Liby Mon 30-May-11 10:13:26
I am planning to
-not use dummies
I stuck to this and regret it. A 10yo sucking her fingers is not a pretty sight.
-not let my kids eat junk food
You will curtail their social lives if you never let them eat junk food. You are also likely to find that what you class as good food will be classed as junk food by at least one friend's parents which will annoy you intensely.
-no disney
You will miss out on the great classics, like Jungle Book and Fantasia. But they won't- they'll get to watch them at school or at their friends' house.
-no barbies/bratz
You will alienate their friends if you turn away birthday presents.
-extra homework most evenings
You will most likely find that they are falling asleep with exhaustion over the homework they get in the early years- and simply too busy with homework when they get older.

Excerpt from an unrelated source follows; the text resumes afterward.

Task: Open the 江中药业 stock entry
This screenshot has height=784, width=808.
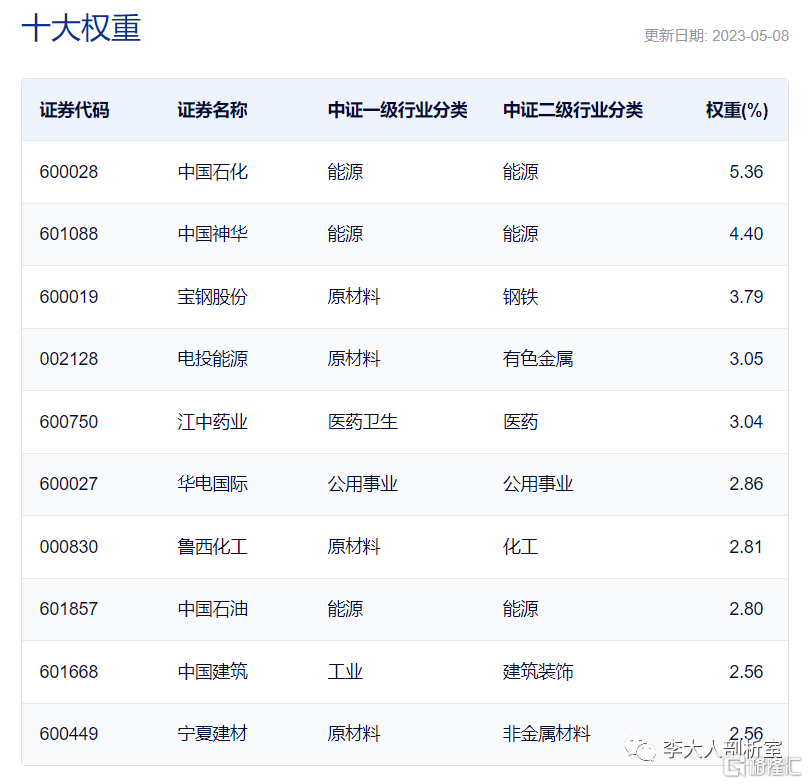Action: (x=212, y=422)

-chidren will learn another language
Part of the National Curriculum, though how well they learn it will depend to some extent on how much extra in the way of books and films and visits to the country you provide. It will also depend to some extent on how hard you can get them to work.
-same with musical instrument
This one does depend on how much they want to practise.
-computer games/tv etc limited to weekends
This one does seem within the realms of possibility- though obviously you can't police their friends' parents when they are round there playing.
-to grow vegetables with my DC
Yes, though you may find that they refuse to get involved after they reach a certain age. Or they may love it. But you cannot force an interest.
-take them to museums regularly
D:o. I make mine go round museums. One is keen, the other hates it.
-read with them/to them everynight
I do do this. But if they didn't like it, it would be harder.
-cook with them regularly
Again, they may enjoy it or may hate it.
-To say no and mean no and have high expecations of behaviour at all times.
You can always have expectations. but a certain amount of challenging behaviour is normal at certain stages of development and you will get through them a lot quicker if you allow for that and work around it.
What you do not seem to have developed yet is a sense of your children as people in their own right, with their own interests and their own sense of what makes life worthwhile. And who will gradually have a life of their own outside your control.
What if you find that you have given birth to an incredibly artistic child who sees practising his instrument as a waste of time when he could be sketching in the park? What if they hate cooking because it takes them away from embroidery? Or get so involved with sport or drama or horse riding that it seriously cuts down on their time to grow vegetables with you?
You can introduce them to activities and hope they will like them. You can force them to acquire certain basic skills, such as plain cooking, whether they like it or not. But you don't get to decide what they are going to enjoy or be interested in. And in all likelihood they will make you engage in a fair few activities you never thought you would take an interest in.